[Stored data]

■ ■ ■

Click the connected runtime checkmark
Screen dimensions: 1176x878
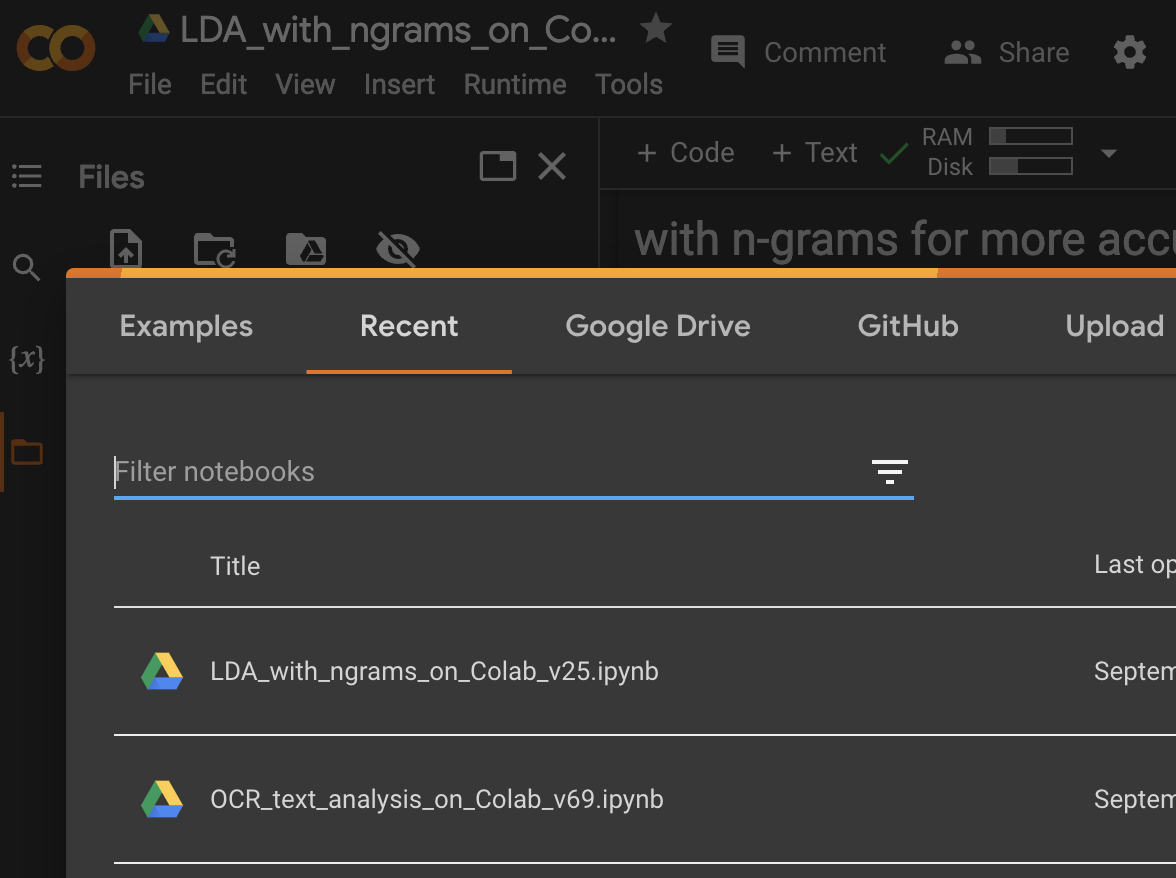893,153
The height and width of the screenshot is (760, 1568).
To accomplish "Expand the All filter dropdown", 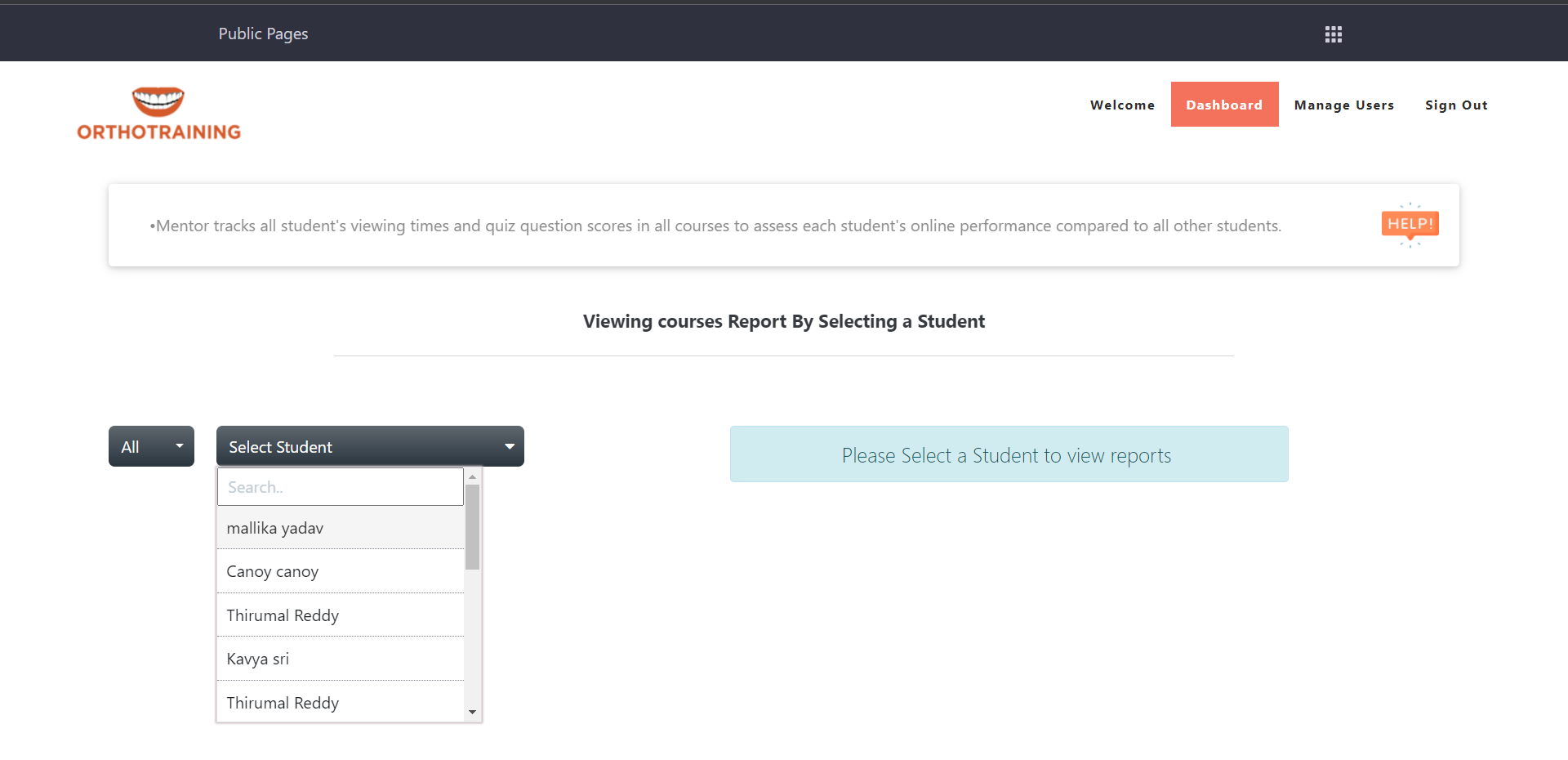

■ ■ ■

### What this task involves
I'd like the data above duplicated exactly, with no pictures included.

### Solution to this problem
Click the connected runtime checkmark
Screen dimensions: 1176x878
893,153
The height and width of the screenshot is (760, 1568).
To accomplish "Expand the All filter dropdown", 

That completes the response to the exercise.